Özdemir Nutku’nun yıllarca süren çabasının ürünü olarak perde diyen İzmir Şehir Tiyatrosu’nda yerel seçimlerin ardından yaşanan değişimin politik olduğu tartışması başladı.

İzmir Şehir Tiyatrosu'nun (İzBBŞT), yıllar sonra yeniden kurulması, birçok sanat çevresinde sevinç yaratırken, “sanat adına” önemli bir adım olmuştu. Erten’in görevden alınmasına bir tepki de Devlet Tiyatrosu Sanatçıları Derneğinden (DETİS) geldi. İzBBŞT kurucu sanat yönetmenliğine saygın bir ismin getirilmesinin kendilerinde mutluluk yarattığını belirten DETİS Yönetim Kurulu, geride kalan üç yılda, kimi eksiklerine ve sancılarına rağmen yeni bir tiyatro var edildi değerlendirmesini yaptı.

"SANATÇI ÇAĞININ TANIĞIDIR"

Sanatçıların, yaşadığı her coğrafyada ve dünyanın her köşesinde olup bitenden kendini sorumlu hissettiği için çağının tanığı olduğu değerlendirmesini yapan DETİS, “Her türlü baskıya rağmen biat etmeden, düşüncesini dile getirdiği için de, sanatçı sıfatının yanına bir de aydın sıfatı eklenir. Kurucu Genel Sanat Yönetmeni Yücel Erten, aydın bir sanat insanı olarak tutarlılığından ve kişiliğinden hiç ödün vermeden, yaşamın sanat yoluyla dönüştürülebileceğine inanan, 68 kuşağının inatçı ve de inançlı bir devrimcisidir.
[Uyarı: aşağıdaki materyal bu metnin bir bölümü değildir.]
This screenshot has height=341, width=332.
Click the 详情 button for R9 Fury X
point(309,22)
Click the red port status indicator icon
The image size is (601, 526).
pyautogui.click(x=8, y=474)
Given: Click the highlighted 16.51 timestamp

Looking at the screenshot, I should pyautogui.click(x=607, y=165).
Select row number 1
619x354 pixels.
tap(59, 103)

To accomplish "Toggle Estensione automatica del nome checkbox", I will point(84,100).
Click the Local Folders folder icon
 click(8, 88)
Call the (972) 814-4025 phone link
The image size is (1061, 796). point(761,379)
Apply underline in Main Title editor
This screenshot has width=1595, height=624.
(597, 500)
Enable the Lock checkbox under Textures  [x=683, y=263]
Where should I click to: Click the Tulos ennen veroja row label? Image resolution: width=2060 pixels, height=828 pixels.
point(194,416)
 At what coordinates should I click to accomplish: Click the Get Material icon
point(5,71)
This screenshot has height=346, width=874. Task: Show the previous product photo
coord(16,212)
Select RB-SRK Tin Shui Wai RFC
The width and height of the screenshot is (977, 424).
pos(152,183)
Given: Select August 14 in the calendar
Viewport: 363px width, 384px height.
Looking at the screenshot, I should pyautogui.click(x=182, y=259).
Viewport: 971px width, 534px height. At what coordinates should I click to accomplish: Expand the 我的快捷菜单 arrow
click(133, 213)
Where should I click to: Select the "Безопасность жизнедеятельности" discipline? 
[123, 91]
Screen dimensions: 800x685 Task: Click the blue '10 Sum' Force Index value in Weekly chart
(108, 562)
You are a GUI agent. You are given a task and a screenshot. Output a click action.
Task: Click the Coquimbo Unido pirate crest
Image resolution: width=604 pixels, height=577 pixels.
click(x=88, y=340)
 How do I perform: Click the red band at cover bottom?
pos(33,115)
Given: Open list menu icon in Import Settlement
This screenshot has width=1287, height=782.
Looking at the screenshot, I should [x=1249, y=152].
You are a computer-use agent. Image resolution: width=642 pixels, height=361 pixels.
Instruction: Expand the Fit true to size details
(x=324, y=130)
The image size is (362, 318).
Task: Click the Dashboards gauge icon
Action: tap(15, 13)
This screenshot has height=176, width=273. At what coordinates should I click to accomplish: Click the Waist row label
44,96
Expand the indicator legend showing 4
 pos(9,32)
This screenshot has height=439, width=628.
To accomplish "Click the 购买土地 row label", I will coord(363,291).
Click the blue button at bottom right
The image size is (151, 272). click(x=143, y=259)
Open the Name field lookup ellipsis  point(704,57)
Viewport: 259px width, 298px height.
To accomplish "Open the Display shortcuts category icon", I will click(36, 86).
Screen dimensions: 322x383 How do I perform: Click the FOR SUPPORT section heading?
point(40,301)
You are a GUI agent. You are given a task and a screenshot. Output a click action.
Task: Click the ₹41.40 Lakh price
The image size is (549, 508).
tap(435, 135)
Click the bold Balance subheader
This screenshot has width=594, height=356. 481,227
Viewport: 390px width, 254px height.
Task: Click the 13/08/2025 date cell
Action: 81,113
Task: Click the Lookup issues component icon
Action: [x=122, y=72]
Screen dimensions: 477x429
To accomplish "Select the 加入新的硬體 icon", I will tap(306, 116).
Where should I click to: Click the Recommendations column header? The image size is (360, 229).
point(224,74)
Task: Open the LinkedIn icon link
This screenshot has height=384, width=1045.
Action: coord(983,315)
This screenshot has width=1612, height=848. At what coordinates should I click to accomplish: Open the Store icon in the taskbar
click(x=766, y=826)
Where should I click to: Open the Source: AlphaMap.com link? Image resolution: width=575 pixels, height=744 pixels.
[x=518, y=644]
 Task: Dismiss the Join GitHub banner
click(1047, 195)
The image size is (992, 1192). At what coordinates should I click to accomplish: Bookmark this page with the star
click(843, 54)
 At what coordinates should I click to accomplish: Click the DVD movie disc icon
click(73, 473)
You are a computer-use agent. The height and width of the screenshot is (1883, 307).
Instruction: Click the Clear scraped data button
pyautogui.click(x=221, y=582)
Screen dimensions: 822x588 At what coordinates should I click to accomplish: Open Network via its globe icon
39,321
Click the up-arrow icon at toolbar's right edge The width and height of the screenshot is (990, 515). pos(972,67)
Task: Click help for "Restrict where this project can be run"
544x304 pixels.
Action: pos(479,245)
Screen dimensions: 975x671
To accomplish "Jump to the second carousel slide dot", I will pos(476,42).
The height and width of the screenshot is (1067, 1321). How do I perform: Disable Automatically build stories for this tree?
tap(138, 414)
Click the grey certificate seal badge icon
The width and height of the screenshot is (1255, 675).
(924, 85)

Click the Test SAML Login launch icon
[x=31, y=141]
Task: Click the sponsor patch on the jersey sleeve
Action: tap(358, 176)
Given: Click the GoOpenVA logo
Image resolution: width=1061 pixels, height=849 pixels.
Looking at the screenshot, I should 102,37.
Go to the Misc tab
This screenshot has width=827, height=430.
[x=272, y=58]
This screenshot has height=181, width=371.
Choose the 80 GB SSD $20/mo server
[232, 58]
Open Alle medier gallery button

Görüyoruz ki; son zamanlarda, sanat anlayışı yüzünden 'çağının sanığı' olmaya zorlanıyor” denildi.

"SANAT VE SİYASET ÇATIŞIR"

Belediye Başkanları, adaletle ve tarafsızlıkla şehri yönetmek için “Şehrül Emin” olduklarının belirtildiği açıklamada, “Sanat ve siyaset, tarih boyunca iç içe geçmiş ve de çatışmış iki kavram” olarak tanımlandı. Yöneticilerin, sanat yönetmeninin düşüncesine katılmayabilecekleri vurgusu yapılırken, “Karşıt düşünceye sahip olsa bile liyakat sahibini dinlemek, sanat anlayışına ve o düşünceye saygı göstermek, güvenin ve emanetin ilk adımıdır” vurgusu yapıldı.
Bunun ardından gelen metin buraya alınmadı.